San Jose adopted a law this month guaranteeing laid-off workers first choice at getting their jobs back. But to enforce the law, the city will rely on those same workers to say when something is amiss.
The City Council unanimously approved its so-called Return Together ordinance on May 11, which mandates San Jose employers in the hospitality industry rehire hotel and event workers, janitors and airport workers, among others, when they reopen. Priority will be given based on how long those individuals have worked for the employer.
“As this is not part of the state recall law, it is vital to have an enforcement mechanism in the San Jose ordinance,” said Enrique Fernandez, business manager of UNITE HERE Local 19, a union that represents more than 4,500 hospitality workers in Northern California. “Thanks to the Return Together ordinance, San Jose’s hospitality workers now know their employers will accommodate their family needs as their jobs return.”
While workers who lobbied for the policy call it a victory, the task of actually hiring them back isn’t so simple.
The city will rely on complaints filed by workers to keep track of enforcement. Workers will be able to file complaints in the court system or through the state’s Department of Labor should they not be offered their jobs back.
City spokesperson Carolina Camarena said Return Together is meant to supplement Senate Bill 93, which requires employers statewide to rehire about 700,000 laid-off hospitality workers. San Jose’s Return Together rule applies stricter regulations to SB 93.
“The ordinance provides a ‘right of action,’ allowing employees to file civil lawsuits,” she said.

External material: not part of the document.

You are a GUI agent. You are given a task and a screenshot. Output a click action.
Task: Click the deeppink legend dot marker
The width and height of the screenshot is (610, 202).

San Jose will require workers to give notice to their employer if they wish to file suit relating to the state’s law. The employer will have 15 days to correct the violation.
The city’s Office of Equality Assurance (OEA), which oversees San Jose’s wage policies, is not enforcing Return Together like it does with the city’s other work-related ordinances. Instead, workers have to advocate for themselves.
According to an August 2020 investigation by San José Spotlight, the OEA is overburdened and understaffed with its caseload—some of which is a result of the pandemic.
Ruth Silver-Taube, a Bay Area workers’ rights lawyer and human rights advocate, believes that workers will have a difficult time filing claims without an agency like the OEA to enforce them. Silver-Taube is the supervising attorney of both the Workers’ Rights Clinic at the Alexander Community Law Center and of Santa Clara County’s labor standards complaint hotline.
“I don’t want a remedy that is going to be useless,” said Silver-Taube.
Workers looking to sue will also have to spend legal fees and time away from their jobs to be in court—something that lower-income workers can’t afford to do—or seek representation from unions and labor lawyers. A faster option, like OEA’s board, isn’t available under Return Together’s provisions to resolve cases quickly.
“This is why workers want and need union representation,” said Jean Cohen, executive officer with the South Bay Labor Council, a coalition of 101 labor unions across Silicon Valley. “You shouldn’t be retaliated against for seeking a job that will pay you family-sustaining wages.”
The city’s 2016 Opportunity to Work ordinance, which requires employers with 36 or more employees to offer existing workers additional hours before hiring new employees, uses similar provisions. Workers must file complaints to hold their employers accountable.
“Both courts and an administrative agency should be options,” Silver-Taube said. “Hopefully, the unions will refer workers to lawyers even for non-union as well as union workers or will put pressure on the city attorney to sue.”